Depuis la militarisation du pouvoir au Gabon, plusieurs ministres de l’ancien régime prennent la parole. Certains créent des mouvements ou partis politiques, défendent leurs bilans, d’autres sortent des solutions pour faire avancer le pays. Pas besoin d’être maître géomancien baka pour savoir de qui il s’agit.
La politique, comme disait Philippe De Villiers, c’est une drogue dure. Il m’étonnerait que quand on a fondé sa carrière dessus, grimpé tous les échelons – à plus forte raison quand on a été ministre – on décide de complètement tourner la page.
Qu’est-ce qui suscite l’agacement, voire la détestation, chez ces politiciens ?
La plupart des propositions de ces personnalités post-POUVOIR semblent sortir d’un bon sens, facilement applicables.
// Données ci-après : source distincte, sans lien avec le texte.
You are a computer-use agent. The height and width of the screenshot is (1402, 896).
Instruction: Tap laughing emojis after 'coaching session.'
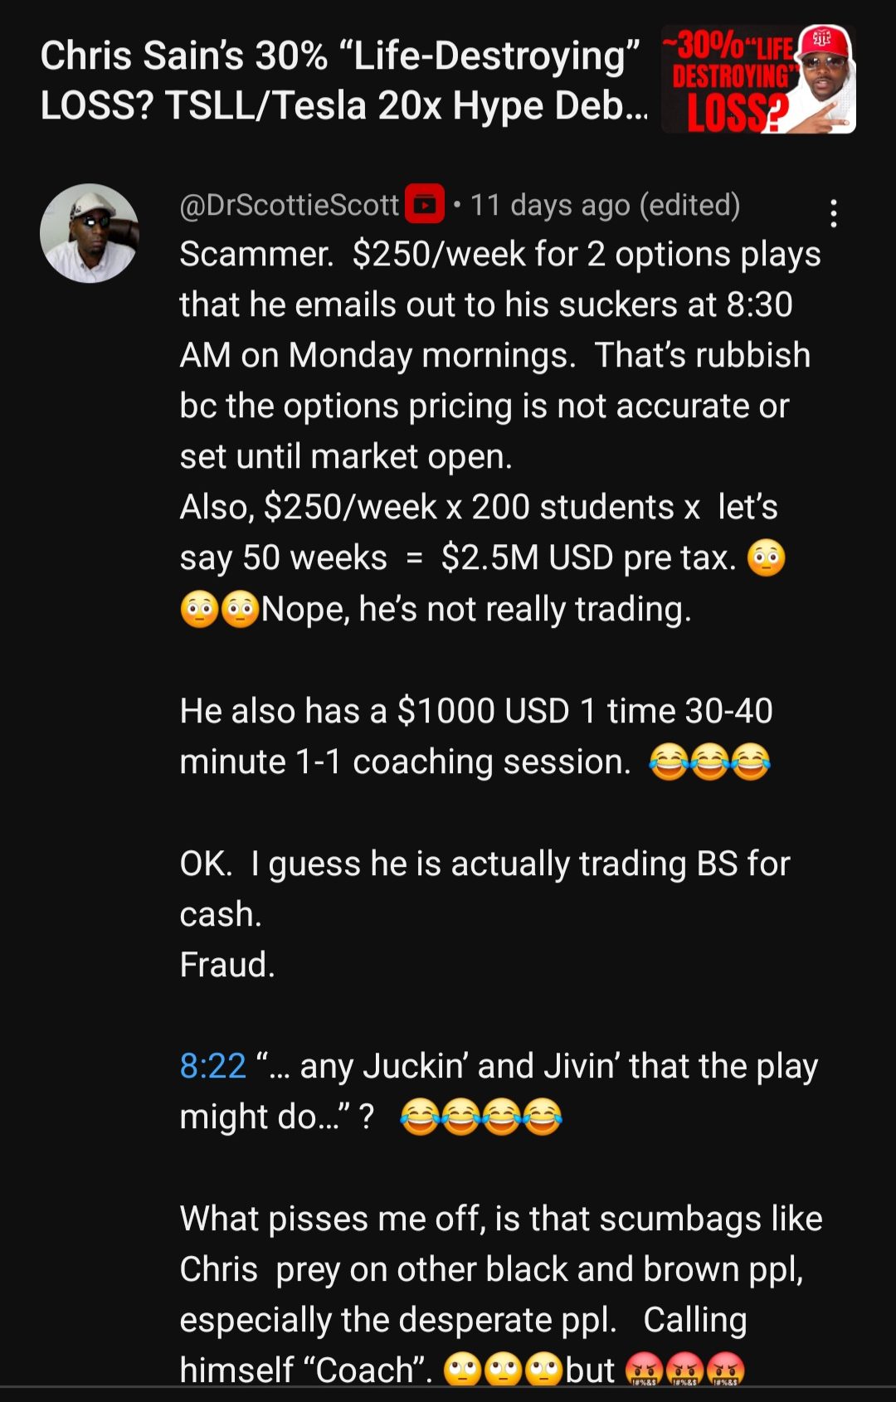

Seulement, les personnes qui les défendent n’ont rien vu, ou rien fait, quand ils avaient les manettes entre les mains.
On observe pusieurs anciens ministres qui reviennent sur le devant de la scène avec des solutions aux problèmes qu’ils n’ont pas su résoudre quand ils le pouvaient.
Au fond, comme le dit le moraliste La Rochefoucauld, “le désir de paraître habile empêche souvent de le devenir”, et mène à l’échec : “Il est aussi facile de se tromper soi-même sans s’en apercevoir qu’il est difficile de tromper les autres sans qu’ils s’en aperçoivent.”
Bien évidemment, le cauchemar serait que l’ancien président déchu, Ali Bongo, lui aussi, se lance à la reconquête du pouvoir perdu, avec un slogan miracle et de l’argent aux provenances plus qu’opaques.
Espérons juste que le peuple n’oubliera pas les années de gabegie et de corruption lorsque ces « revenants » étaient au pouvoir, et saura ne pas avoir dans la bouche le goût de quelque chose qu’il a déjà vomi.